Em Chile, a memória obstinada, documentário do final dos anos 90 do diretor Patricio Guzmán, há uma cena simbólica: estudantes em idade universitária são colocados diante de cenas do palácio de governo sendo bombardeado na manhã de 11 de setembro de 1973, no momento do golpe que levou Augusto Pinochet ao poder. Confrontados com sua história quase 25 anos após os fatos, os jovens que não haviam vivido o acontecimento se surpreenderam e, em alguns casos, foram às lágrimas – mesmo com o país já de volta à democracia, eles jamais haviam visto as cenas que se passaram em seu próprio país e chocaram o mundo na época, mas seguiam como um tabu no Chile.
DIÁRIO DE CLASSE: O mínimo que você precisa saber para entender o que acontece dentro de escolas e universidades
Duas décadas mais tarde, o cenário é diferente – ainda assim, o assunto não deixou de ser delicado no país. A reforma educacional de 2009 incorporou oficialmente o ensino sobre o golpe de Estado e a ditadura no currículo nacional, algo que antes as aulas de História costumavam ignorar sob o pretexto de que se tratavam de fatos muito recentes para abordar na disciplina. A entrada do tema nas bases curriculares respondia a uma notória ausência no ensino dessas questões: em 2006, por exemplo, María Isabel Toledo, professora da Faculdade de Psicologia da Universidade Diego Portales (UDP), realizou um levantamento e constatou que 49% dos colégios simplesmente ignoravam o período posterior aos anos 1970 em seus programas de História.

·····

**TAREFA PROPOSTA**. Dê continuidade ao texto sobre o ensino da ditadura nas escolas chilenas, começando logo após a última frase apresentada.

**TRECHO DA LISTAGEM**.
·····

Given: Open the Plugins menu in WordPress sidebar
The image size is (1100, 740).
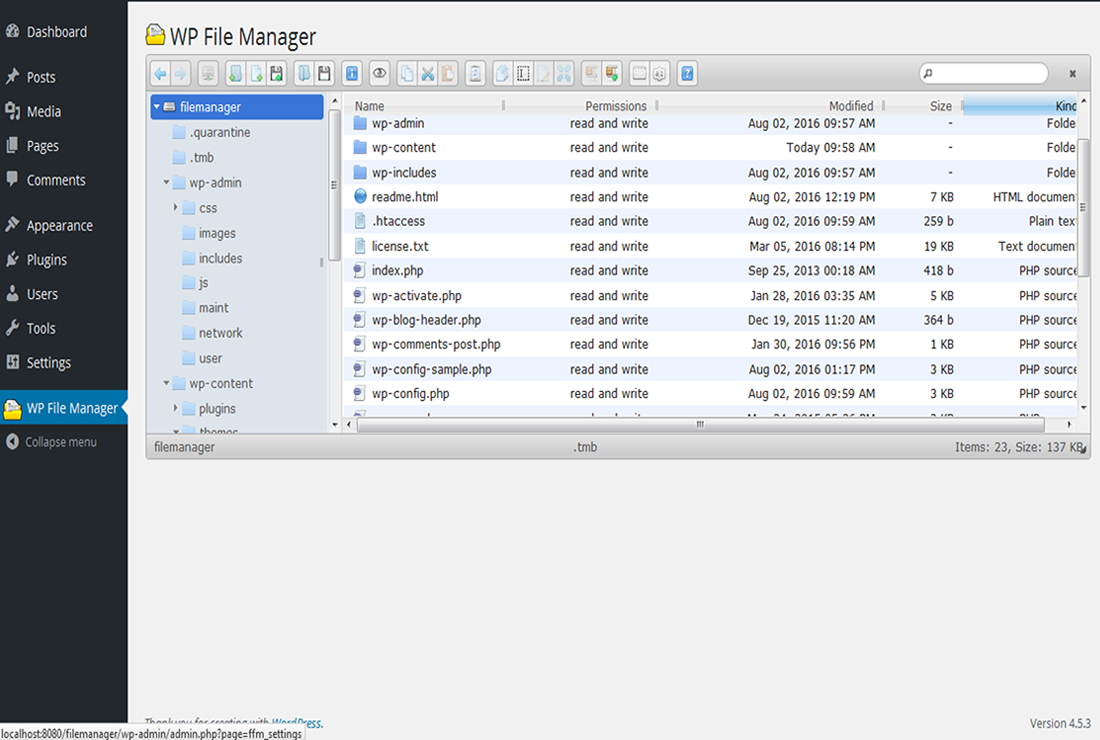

·····

**RESPOSTA DO EXERCÍCIO**.
Hoje, o currículo prevê uma discussão sobre as razões que levaram ao golpe militar, às discrepâncias entre os projetos políticos anteriores ao pinochetismo, e com frequência leva ao que muitos acadêmicos chilenos definiram como “teoria do empate” – e busca por contrabalançar os avanços econômicos obtidos pela ditadura com a brutal repressão do período, que levou a mais de 3 mil mortos e desaparecidos e a pelo menos 40 mil casos de prisões e torturas comprovados pelas numerosas investigações desde a queda de Pinochet. Os planos de estudo também sugerem a realização de diversas aulas para discutir a importância dos direitos humanos e de um Estado de Direito como o existente após a retomada da democracia.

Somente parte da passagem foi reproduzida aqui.